Look through the data below for the line with "Sabin Center published a report (67, 354)", and transcribe it exactly together with each line after it up to and including the line with "Stories (48, 91)". Give nothing else.

__Given records__.

-------

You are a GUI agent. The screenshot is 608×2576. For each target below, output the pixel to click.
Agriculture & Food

-------

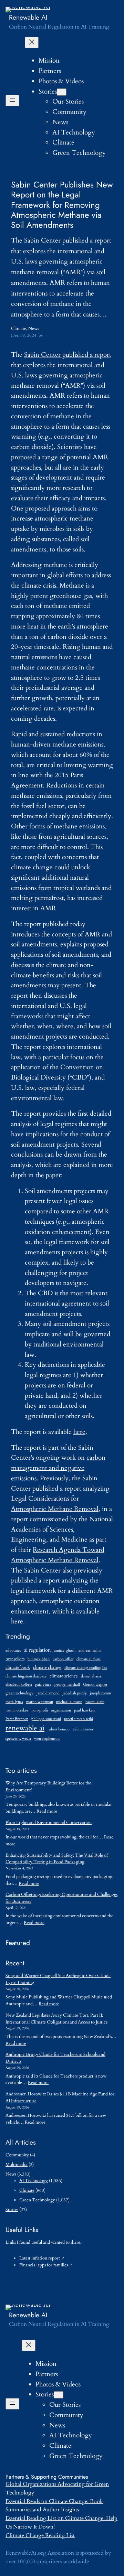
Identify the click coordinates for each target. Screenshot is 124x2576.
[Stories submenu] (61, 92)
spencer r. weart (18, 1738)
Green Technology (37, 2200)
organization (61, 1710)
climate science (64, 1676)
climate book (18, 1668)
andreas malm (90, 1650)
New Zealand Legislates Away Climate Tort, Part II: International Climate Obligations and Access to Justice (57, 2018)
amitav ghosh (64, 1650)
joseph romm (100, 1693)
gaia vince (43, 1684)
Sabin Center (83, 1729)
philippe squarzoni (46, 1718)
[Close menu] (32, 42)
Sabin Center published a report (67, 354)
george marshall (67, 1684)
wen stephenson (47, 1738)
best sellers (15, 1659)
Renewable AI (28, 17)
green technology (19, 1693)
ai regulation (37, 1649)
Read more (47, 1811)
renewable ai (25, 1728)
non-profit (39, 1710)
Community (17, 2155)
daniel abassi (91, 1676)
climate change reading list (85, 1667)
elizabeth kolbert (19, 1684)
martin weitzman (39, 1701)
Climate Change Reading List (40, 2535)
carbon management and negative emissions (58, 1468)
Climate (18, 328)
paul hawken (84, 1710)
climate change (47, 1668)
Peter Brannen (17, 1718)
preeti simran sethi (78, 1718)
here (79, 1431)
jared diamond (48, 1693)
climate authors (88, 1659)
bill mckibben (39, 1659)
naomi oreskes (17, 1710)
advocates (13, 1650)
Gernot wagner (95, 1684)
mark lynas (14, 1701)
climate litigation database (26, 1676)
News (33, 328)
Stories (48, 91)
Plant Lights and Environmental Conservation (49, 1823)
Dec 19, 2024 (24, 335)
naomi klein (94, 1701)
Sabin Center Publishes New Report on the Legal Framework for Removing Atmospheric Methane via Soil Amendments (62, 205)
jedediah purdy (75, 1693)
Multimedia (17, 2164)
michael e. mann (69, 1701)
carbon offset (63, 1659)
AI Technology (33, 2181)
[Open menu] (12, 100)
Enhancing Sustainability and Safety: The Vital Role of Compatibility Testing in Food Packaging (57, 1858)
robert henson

-------

__Task solution__.
Sabin Center published a report (67, 354)
george marshall (67, 1684)
wen stephenson (47, 1738)
best sellers (15, 1659)
Renewable AI (28, 17)
green technology (19, 1693)
ai regulation (37, 1649)
Read more (47, 1811)
renewable ai (25, 1728)
non-profit (39, 1710)
Community (17, 2155)
daniel abassi (91, 1676)
climate change reading list (85, 1667)
elizabeth kolbert (19, 1684)
martin weitzman (39, 1701)
Climate Change Reading List (40, 2535)
carbon management and negative emissions (58, 1468)
Climate (18, 328)
paul hawken (84, 1710)
climate change (47, 1668)
Peter Brannen (17, 1718)
preeti simran sethi (78, 1718)
here (79, 1431)
jared diamond (48, 1693)
climate authors (88, 1659)
bill mckibben (39, 1659)
naomi oreskes (17, 1710)
advocates (13, 1650)
Gernot wagner (95, 1684)
mark lynas (14, 1701)
climate litigation database (26, 1676)
News (33, 328)
Stories (48, 91)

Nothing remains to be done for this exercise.